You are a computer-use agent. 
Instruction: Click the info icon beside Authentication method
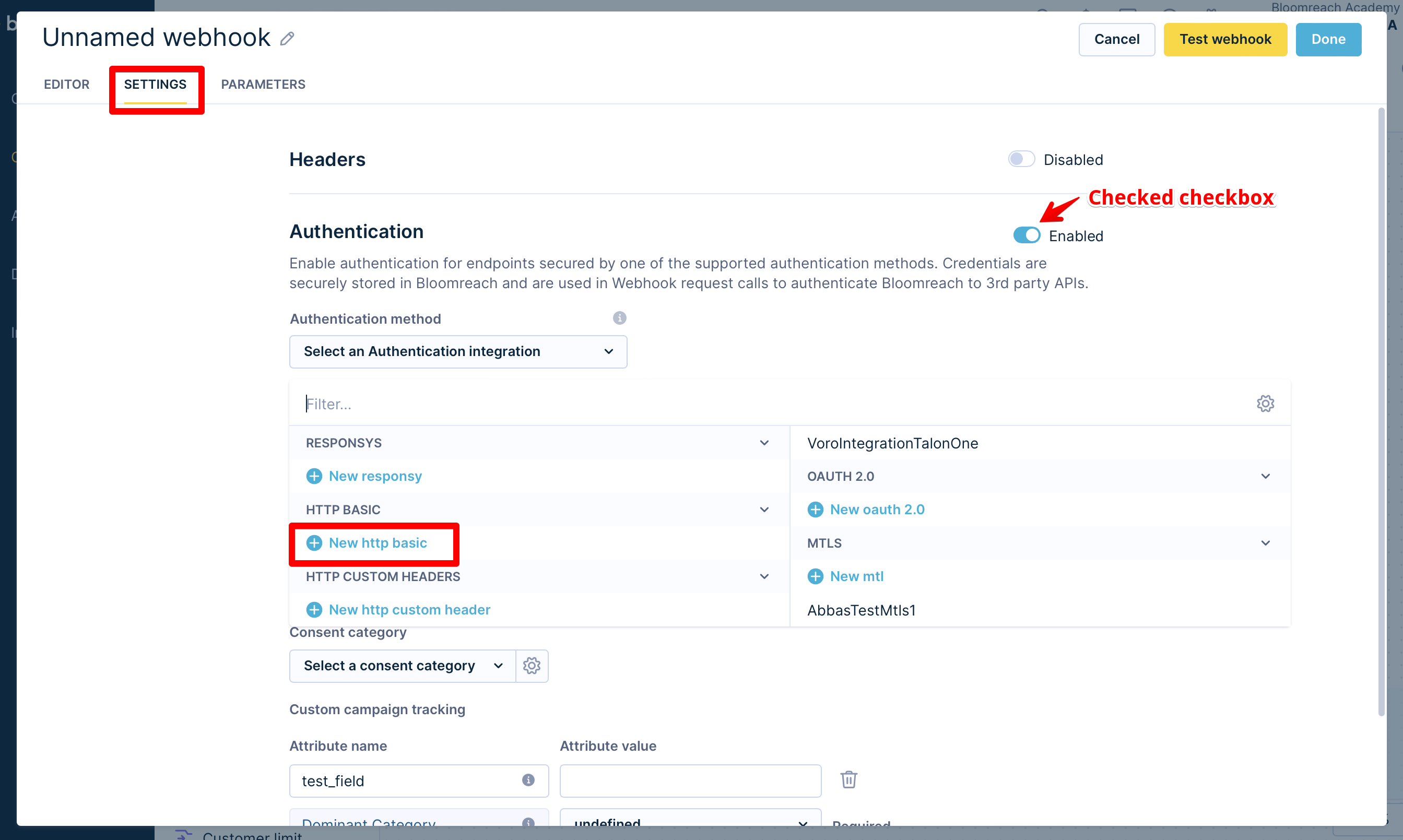(x=619, y=318)
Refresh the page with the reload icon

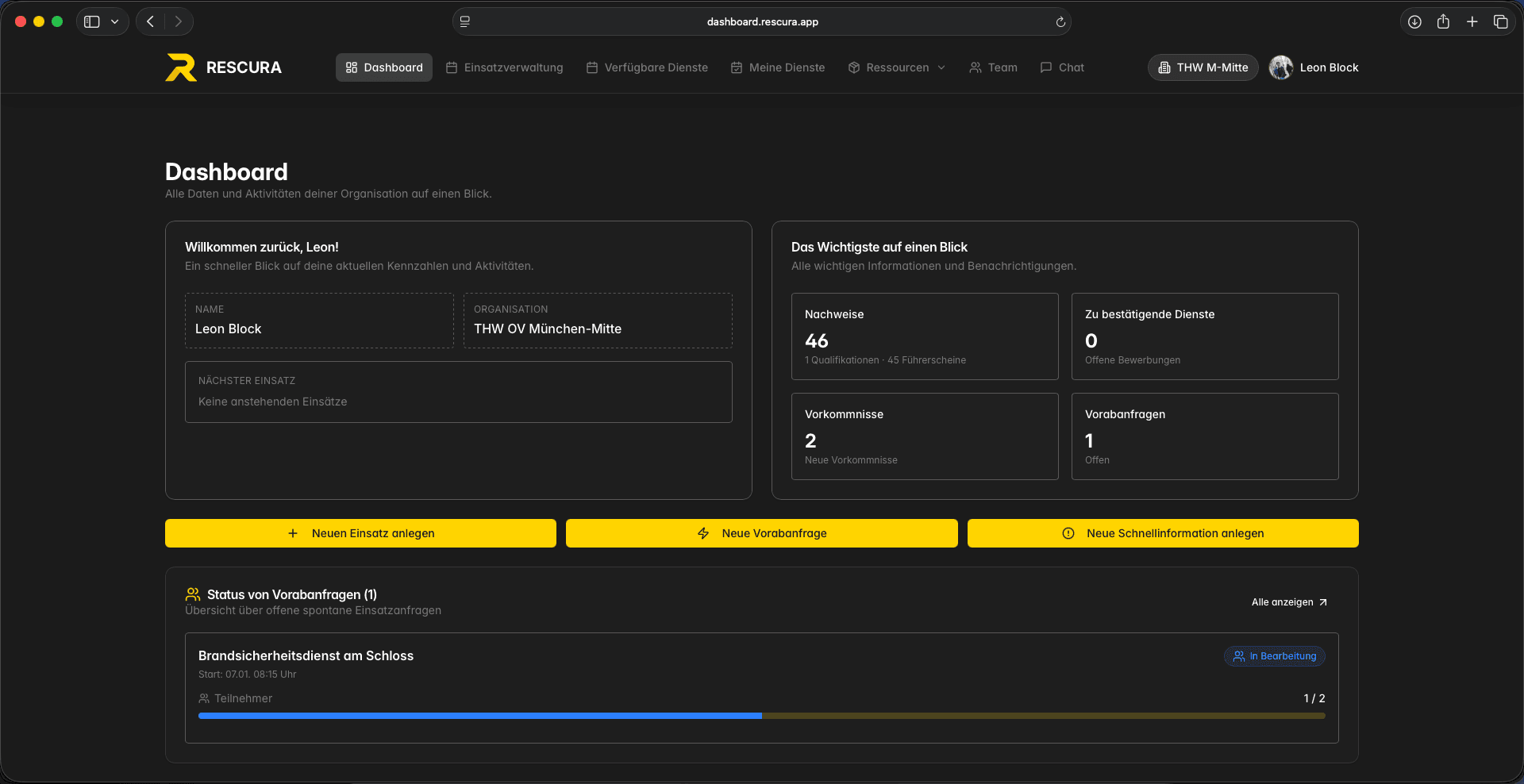point(1060,21)
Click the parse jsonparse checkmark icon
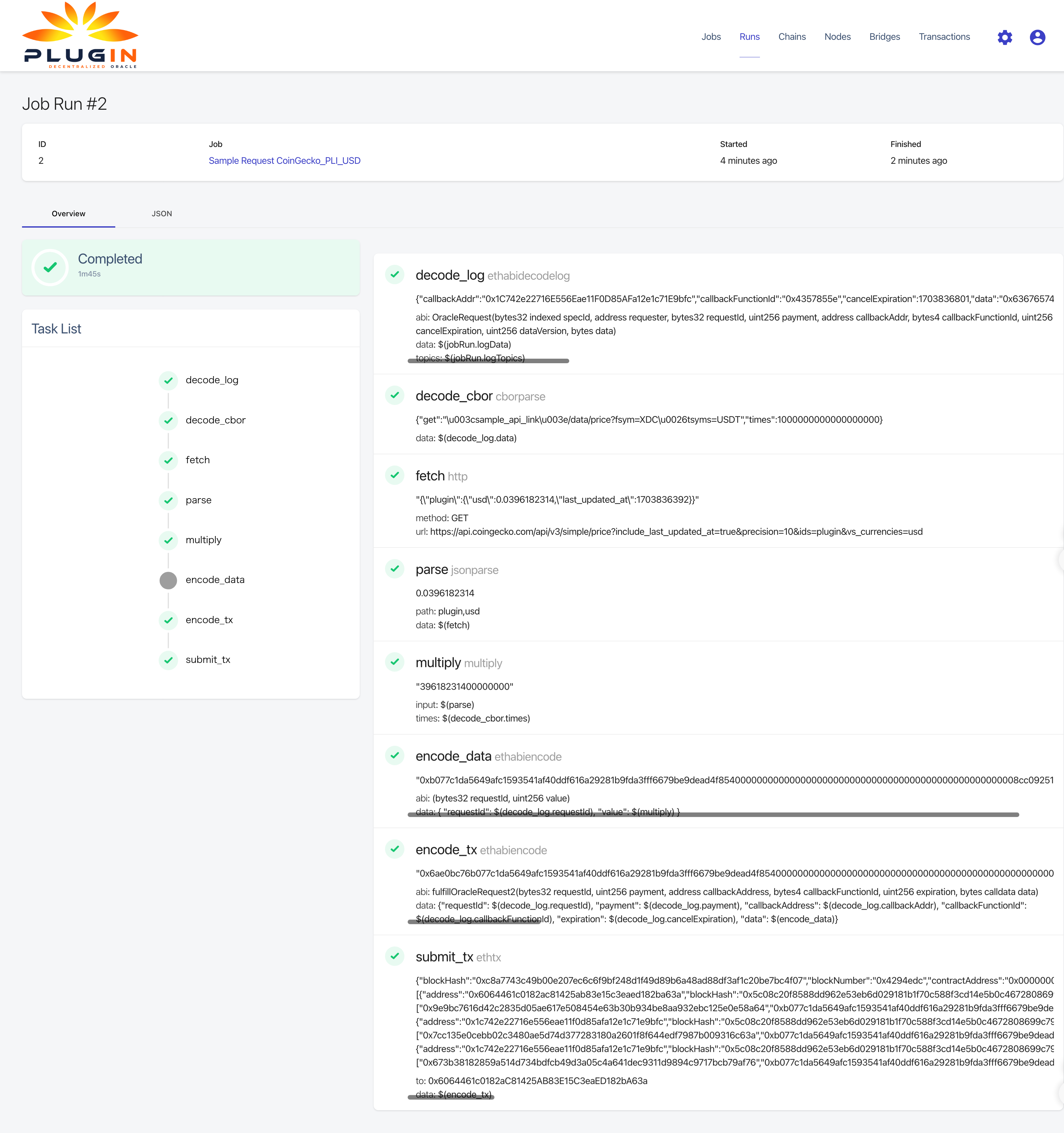The image size is (1064, 1133). point(395,569)
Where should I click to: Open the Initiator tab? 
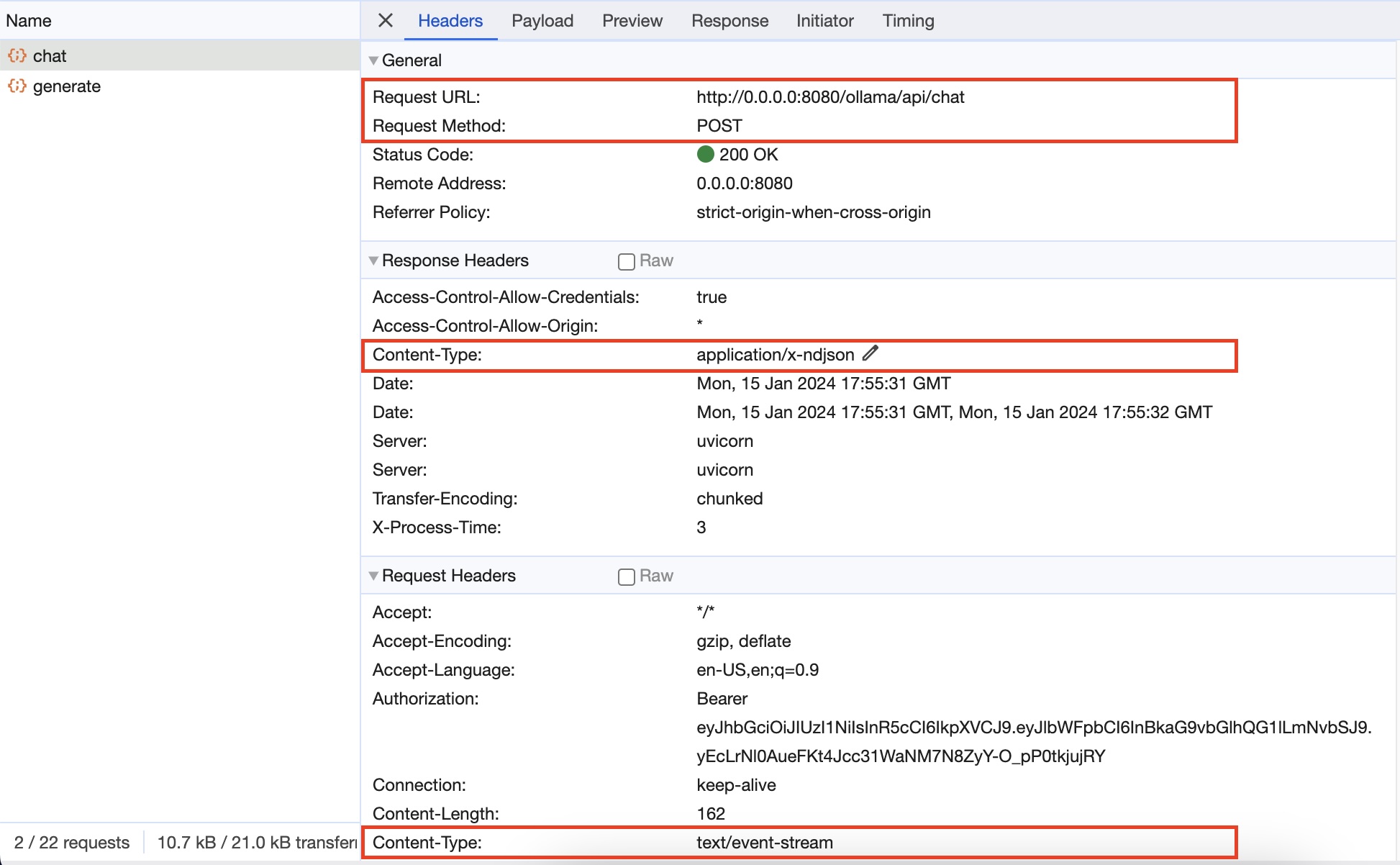tap(824, 21)
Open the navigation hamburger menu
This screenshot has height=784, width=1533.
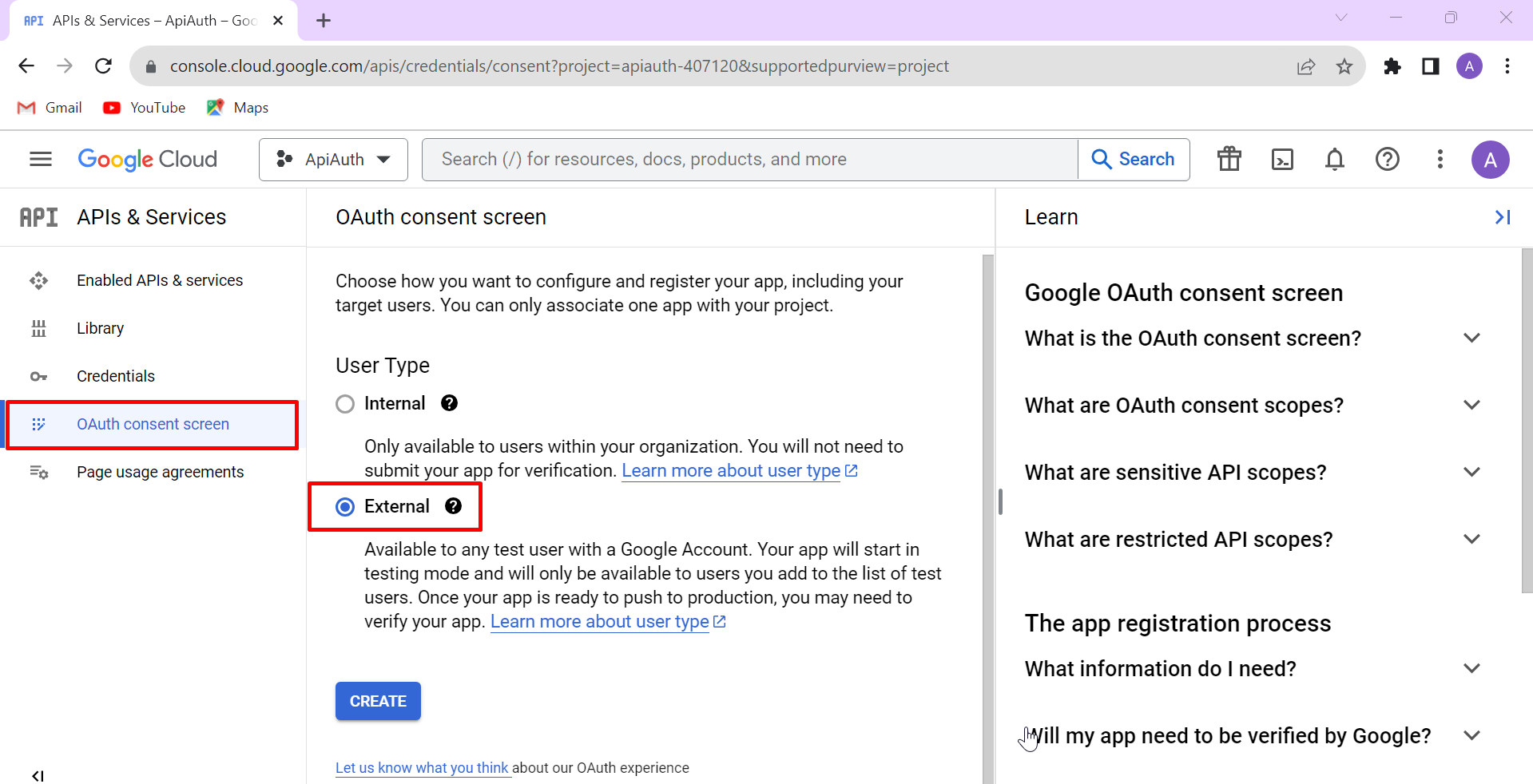[39, 159]
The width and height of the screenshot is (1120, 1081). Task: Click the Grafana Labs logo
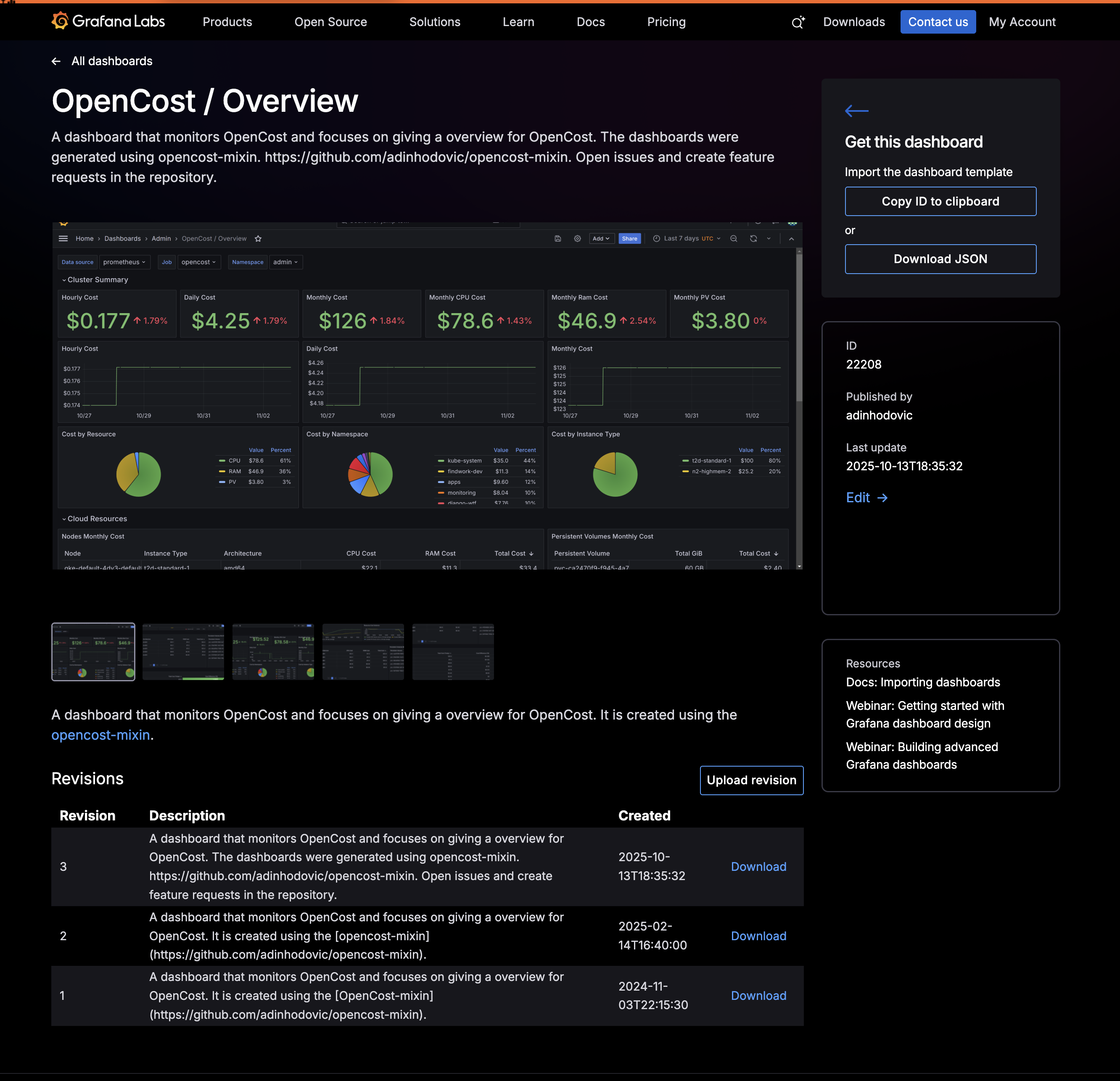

----

- Exercise aim
Every line from the one containing "Where should I" through the end of the entries above is to be copied exactly; pictures are to be left out.

- Answer to the exercise
Where should I click to: Open the Initiator tab? 
tap(824, 21)
Open the navigation hamburger menu
This screenshot has height=784, width=1533.
[39, 159]
The width and height of the screenshot is (1120, 1081). Task: Click the Grafana Labs logo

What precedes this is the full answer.